In 2012, order still hasn’t been restored.
Now, a city of roughly 770,000 inhabitants (89 percent Black) has collapsed in a sea of financial mismanagement, crime, drugs, broken schools, eroding infrastructure, and hopelessness.
Detroit is the story of America’s future. Escape from Detroit: The Collapse of America’s Black Metropolis is the first of it’s kind: a book that places the blame for the complete collapse of the city on its majority population.
It serves as a clarion call – a warning – to other American cities.
“Learn, Whitey, Learn!”—Paul Kersey’s ESCAPE FROM DETROIT By Peter Bradley (From Vdare.com)

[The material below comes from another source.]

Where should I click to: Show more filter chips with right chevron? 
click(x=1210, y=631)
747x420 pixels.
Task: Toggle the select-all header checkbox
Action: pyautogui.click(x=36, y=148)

In one of the best chapters of Escape From Detroit, Kersey compares the fate of Detroit to another Rust Belt city—Pittsburgh. The steel industry in Pittsburgh was hit much harder than the auto industry in Detroit in the 1970s and 80s. Yet the loss of its main industry did not cause Pittsburgh residents to riot and burn down their city. In fact, Forbes recently named Pittsburgh “The Most Livable City in America.” The Economist called Pittsburgh “The Best City in America.”
Of course, Pittsburgh is one of the whitest big cities in America while Detroit is the blackest. Whites are 65 percent of the population in Pittsburgh while blacks are only 25 percent.
Whites comprise nearly 90 percent of the greater Pittsburgh metro area.